Davacı vekilinin yürütmenin durdurulması yönündeki talebi, AYİM 1'inci Dairesinin 30 Mart 2010 gün ve Gensek No:2010/932, Esas No:2010/333 sayılı kararı ile reddedilmiştir.

Dava ve özlük dosyasındaki bilgi ve belgelerin incelenmesi neticesinde; davacı hakkında Dolandırıcılık suçunu işlediği iddiasıyla yapılan yargılama sonucunda verilen Ankara 8'inci Asliye Ceza Mahkemesinin 13 Aralık 2006 tarihli ve Esas No:2001/1224 Karar No:2006/761 sayılı kararına dayanılarak 926 Sayılı Türk Silahlı Kuvvetleri Personel Kanununun 50/d ve 1632 sayılı Askeri Ceza Kanununun 30/1-B maddeleri gereğince Türk Silahlı Kuvvetlerinden çıkarılma işlemi tesis edildiği, davacı hakkında tesis edilen ayırma işleminin 12 Ocak 2010 tarihinde İçişleri Bakanı tarafından onaylandığı ve davacının 16 Şubat 2010 tarihinde tebliğ ettiği, davacının Jandarma İstihkam Ana Depo Komutanlığında görevli iken 04 Mayıs 2000 tarihinde Dolandırıcılık suçunu işlediği iddiasıyla Ankara 8'inci Asliye Ceza Mahkemesinde yargılaması devam ederken 12 Şubat 2007 tarihli dilekçesi üzerine J.Gn.K.lığının 27 Şubat 2007 tarihli ve PER.:4184-163-07/Mrk.
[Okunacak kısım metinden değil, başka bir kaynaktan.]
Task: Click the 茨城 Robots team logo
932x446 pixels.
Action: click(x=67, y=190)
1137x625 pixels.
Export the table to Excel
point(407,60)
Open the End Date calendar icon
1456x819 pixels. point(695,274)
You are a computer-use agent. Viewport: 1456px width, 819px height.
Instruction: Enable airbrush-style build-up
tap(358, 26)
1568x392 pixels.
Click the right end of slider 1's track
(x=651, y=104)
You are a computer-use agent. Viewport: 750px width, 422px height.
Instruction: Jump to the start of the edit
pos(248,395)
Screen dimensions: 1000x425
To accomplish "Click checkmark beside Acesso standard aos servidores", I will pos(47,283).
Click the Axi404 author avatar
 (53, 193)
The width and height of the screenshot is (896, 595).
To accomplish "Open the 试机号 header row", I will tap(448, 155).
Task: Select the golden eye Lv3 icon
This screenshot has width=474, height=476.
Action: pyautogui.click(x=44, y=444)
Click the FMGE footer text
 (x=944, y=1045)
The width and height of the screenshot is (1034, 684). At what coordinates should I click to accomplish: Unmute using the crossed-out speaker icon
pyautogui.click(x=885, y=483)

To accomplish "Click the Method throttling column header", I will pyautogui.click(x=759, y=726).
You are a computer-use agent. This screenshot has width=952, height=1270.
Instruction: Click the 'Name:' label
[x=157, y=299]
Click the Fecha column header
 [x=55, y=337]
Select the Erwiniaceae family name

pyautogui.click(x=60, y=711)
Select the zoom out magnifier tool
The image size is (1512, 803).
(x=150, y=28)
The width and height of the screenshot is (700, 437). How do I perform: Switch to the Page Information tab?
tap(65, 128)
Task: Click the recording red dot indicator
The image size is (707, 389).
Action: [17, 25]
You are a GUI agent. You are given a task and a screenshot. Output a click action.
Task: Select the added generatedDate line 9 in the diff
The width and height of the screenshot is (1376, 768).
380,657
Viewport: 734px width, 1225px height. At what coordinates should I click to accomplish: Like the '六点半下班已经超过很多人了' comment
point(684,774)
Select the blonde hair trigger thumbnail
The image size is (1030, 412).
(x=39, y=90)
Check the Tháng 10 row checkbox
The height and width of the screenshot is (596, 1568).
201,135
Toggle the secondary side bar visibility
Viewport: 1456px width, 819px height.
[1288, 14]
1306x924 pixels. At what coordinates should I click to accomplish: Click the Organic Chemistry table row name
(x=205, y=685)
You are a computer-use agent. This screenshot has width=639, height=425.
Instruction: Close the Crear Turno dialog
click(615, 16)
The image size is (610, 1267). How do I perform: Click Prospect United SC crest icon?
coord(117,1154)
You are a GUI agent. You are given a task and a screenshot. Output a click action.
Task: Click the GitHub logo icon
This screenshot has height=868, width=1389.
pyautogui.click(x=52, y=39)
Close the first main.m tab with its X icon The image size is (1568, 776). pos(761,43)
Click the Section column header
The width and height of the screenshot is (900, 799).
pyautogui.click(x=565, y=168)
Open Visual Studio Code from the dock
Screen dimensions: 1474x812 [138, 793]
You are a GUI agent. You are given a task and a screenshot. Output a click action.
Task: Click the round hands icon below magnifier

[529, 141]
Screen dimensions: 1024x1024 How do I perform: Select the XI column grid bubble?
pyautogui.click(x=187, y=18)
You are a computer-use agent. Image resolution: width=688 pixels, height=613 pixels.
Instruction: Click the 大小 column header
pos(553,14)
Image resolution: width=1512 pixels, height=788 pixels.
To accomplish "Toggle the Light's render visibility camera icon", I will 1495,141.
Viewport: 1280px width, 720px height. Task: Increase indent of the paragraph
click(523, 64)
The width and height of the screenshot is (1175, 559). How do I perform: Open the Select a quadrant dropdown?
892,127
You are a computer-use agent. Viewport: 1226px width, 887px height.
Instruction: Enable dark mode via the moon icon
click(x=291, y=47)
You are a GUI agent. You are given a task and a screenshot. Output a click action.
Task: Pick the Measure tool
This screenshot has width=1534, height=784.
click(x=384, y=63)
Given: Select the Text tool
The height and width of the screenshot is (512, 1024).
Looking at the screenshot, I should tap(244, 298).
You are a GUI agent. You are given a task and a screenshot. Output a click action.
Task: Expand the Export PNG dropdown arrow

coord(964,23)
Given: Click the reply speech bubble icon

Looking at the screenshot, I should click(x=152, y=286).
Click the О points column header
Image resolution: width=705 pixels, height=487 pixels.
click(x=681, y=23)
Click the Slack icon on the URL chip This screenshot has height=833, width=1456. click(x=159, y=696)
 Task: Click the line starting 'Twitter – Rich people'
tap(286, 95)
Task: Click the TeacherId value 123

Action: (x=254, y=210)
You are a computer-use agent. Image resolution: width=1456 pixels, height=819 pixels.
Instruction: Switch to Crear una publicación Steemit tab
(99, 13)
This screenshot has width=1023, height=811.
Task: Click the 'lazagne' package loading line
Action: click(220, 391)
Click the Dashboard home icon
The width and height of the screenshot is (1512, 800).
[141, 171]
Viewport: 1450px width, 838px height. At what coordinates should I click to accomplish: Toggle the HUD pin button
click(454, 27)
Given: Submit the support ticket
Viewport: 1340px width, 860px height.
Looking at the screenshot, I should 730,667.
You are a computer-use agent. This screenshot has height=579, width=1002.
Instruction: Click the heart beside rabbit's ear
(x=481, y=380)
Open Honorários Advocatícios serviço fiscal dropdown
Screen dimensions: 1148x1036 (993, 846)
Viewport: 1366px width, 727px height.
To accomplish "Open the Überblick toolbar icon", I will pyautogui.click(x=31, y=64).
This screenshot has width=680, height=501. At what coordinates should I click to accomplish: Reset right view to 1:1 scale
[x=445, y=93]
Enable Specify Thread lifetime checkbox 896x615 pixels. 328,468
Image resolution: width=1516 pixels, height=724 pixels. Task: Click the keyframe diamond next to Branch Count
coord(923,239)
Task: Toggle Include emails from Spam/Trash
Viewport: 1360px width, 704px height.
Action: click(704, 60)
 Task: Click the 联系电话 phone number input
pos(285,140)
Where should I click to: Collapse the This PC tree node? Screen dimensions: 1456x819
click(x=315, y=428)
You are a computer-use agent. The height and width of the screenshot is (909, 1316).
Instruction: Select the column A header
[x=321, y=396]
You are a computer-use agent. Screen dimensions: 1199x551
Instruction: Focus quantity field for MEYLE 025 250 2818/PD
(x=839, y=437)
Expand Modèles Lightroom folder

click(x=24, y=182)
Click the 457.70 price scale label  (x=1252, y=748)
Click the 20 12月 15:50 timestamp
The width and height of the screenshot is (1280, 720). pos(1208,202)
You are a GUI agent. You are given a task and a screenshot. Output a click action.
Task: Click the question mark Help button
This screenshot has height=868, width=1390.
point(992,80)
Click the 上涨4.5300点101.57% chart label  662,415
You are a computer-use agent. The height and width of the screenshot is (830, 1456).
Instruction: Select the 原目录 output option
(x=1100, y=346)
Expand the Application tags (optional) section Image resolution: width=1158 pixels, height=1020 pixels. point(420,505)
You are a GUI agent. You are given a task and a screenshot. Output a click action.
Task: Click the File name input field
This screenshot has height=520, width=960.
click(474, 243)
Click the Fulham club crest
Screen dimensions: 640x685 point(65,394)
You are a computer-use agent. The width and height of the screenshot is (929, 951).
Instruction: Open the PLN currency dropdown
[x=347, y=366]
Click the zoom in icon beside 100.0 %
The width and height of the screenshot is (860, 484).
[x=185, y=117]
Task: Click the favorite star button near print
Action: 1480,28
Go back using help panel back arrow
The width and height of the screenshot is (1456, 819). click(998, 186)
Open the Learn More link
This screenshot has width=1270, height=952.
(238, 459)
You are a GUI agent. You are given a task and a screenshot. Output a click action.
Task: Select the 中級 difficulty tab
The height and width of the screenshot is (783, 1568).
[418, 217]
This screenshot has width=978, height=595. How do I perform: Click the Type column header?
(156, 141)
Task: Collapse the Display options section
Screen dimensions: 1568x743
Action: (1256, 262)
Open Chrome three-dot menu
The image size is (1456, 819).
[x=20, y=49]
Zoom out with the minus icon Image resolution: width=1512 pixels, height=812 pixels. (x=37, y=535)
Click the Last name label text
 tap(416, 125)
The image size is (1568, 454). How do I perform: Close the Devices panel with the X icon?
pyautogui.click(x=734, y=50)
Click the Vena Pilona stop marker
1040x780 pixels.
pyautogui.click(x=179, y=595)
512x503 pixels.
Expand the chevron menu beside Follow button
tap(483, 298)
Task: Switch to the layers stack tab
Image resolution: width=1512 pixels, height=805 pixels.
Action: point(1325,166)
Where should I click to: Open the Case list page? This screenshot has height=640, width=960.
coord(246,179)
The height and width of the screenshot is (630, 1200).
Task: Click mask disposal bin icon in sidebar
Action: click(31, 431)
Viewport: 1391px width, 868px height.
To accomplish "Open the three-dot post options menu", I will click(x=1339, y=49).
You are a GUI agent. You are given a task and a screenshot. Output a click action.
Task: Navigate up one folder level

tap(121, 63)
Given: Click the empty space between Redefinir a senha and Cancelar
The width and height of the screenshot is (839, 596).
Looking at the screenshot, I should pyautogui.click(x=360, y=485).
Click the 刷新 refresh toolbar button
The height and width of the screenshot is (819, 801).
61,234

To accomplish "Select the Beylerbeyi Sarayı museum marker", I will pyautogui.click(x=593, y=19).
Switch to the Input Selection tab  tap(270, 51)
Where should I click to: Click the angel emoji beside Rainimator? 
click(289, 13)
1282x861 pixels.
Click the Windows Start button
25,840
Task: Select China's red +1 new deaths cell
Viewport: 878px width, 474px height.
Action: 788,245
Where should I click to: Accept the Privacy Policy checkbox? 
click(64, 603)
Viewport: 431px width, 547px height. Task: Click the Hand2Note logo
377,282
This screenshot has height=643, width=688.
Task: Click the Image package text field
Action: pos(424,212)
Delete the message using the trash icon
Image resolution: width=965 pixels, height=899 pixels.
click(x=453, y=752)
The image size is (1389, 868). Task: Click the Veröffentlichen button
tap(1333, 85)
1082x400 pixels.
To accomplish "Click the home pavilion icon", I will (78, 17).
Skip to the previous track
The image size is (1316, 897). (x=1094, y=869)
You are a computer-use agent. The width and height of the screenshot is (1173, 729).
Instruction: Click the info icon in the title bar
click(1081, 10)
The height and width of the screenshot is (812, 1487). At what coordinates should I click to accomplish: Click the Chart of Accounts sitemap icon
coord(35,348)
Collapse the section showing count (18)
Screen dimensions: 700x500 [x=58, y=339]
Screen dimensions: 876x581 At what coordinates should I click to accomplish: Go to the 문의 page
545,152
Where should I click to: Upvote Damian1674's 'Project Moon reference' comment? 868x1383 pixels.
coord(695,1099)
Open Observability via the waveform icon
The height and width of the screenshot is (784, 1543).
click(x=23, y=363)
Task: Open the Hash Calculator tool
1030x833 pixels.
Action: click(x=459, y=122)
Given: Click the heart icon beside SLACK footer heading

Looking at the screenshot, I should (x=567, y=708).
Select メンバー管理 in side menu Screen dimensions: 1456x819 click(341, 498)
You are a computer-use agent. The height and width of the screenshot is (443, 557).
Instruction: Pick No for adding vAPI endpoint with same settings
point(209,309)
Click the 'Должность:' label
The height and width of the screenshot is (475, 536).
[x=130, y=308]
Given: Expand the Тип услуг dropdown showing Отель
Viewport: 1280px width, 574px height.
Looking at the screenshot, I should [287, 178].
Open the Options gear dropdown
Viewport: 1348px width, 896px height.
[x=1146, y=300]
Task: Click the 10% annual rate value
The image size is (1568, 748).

D.Em. İşl.Ş. Sb.İşl. (67213) sayılı ve Emekliye Sevk konulu Bakanlık Onayı ile 16 Mart 2007 tarihinde emekliye sevk edildiği, davacı hakkında Ankara C. Başsavcılığı tarafından Dolandırıcılık suçunu işlediği iddiasıyla 25.10.2000 tarihli ve Esas No:2001/43875 sayılı iddianame ile kamu davası açıldığı ve yapılan yargılama sonucunda Ankara 8'inci Asliye Ceza Mahkemesinin 13 Aralık 2006 tarihli ve Esas No:2001/1224 Karar No:2006/761 sayılı kararıyla Dolandırıcılık suçundan 1 yıl hapis cezası ile cezalandırılmasına, neticeten bu cezanın 34.941,00 TL adli para cezası çevrilmesine karar verildiği, kararın Yargıtay 11'inci Ceza Dairesinin Esas No:2007/3286 Karar No: 2007/7058 sayılı kararı ile onandığı anlaşılmaktadır.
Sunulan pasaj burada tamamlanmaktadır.